9. Removal and transfer
With regard for terminology, “removal” means the shifting of the patient from inside of the wreckage to a point outside, and “transfer” means the moving of the patient from the immediate accident site to the ambulance. Just as gaining access and disentanglement are two distinct operations, so are removal and transfer. While these two operations may often be uncomplicated, there will be other times that the removal and transfer operations will be as complex as the extrication effort.
In the “snatch and run” type of operation alluded to earlier, rescuers simply manhandle the victim from the wreckage. In a properly conducted operation, when the victim has become a patient under care, and when he has been properly “packaged” with a backboard and splints perhaps, the removal operation is tailored to the needs created by the accident. For example, when a spinal injury is suspected, extraordinary precautions must be taken so that the injury is not compromised. It may be necessary to use both a short spineboard and a long backboard to bring about removal, and it may be necessary to cut away the top of the vehicle and its doors so that removal is facilitated. The same applies for fractures that must be rigidly immobilized. Rescuers—and especially rescue officers— must be able to recognize the need for special removal techniques, and they must be able to provide them.

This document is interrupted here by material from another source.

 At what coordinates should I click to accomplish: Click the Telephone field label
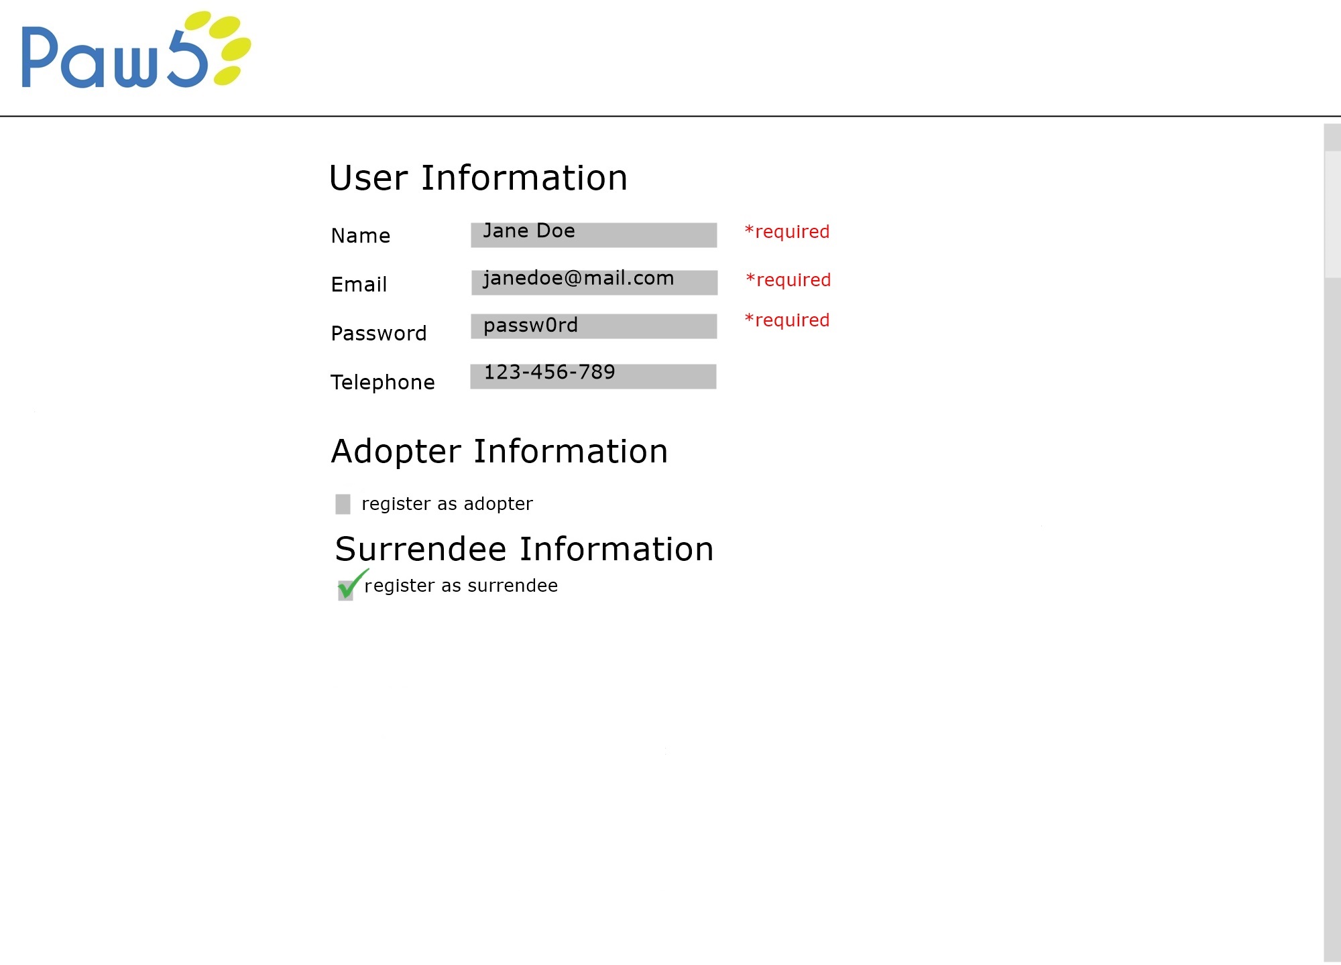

Transfer might involve nothing more than carrying the packaged patient a few feet to the waiting ambulance. Or, it may involve moving that patient 500 feet up a steep ravine. When squads operate in difficult terrain, techniques of transfer must be developed accordingly, using special harnesses, winches, rope hand holds, and perhaps aerial apparatus as a crane.
This last phase in vehicle operations, as the term implies, is the clean-up one. None the less, it is important to the overall operation. First, the officer must determine if the services of his squad are needed any longer. Obviously they are if continuing illumination is required, if hazard control must be maintained, or if further warning and signaling is indicated. Then he must assess the debris problems. Rescue squadmen are not expected to be street and sewer workers, but at times their expertise in handling dangerous materials, or their ability to use specialized mechanical equipment can assist public safety officers in getting the roadway open sooner.
Then, the final point. The rescue vehicle must be returned and serviced, and equipment must be put back into service or replaced. Without the final step, the system of men and machines will not be ready for the next assignment.
Now, how can all these points be put together in a smooth operation? One answer is obvious—training. But an effective vehicle rescue system does not necessarily start there. It starts with an appreciation of the value that the components of the system have to each other, or the man-machine relationship. Then, an appreciation must be gained by squadmen and officers of the many steps that make for an effective operation.
Realistically speaking, rescuers will probably never prevent accidents. What they can do, however, is to reduce the terrible toll in deaths and permanent disabilities that often result not from the accident itself, but from mishandling by emergency service personnel.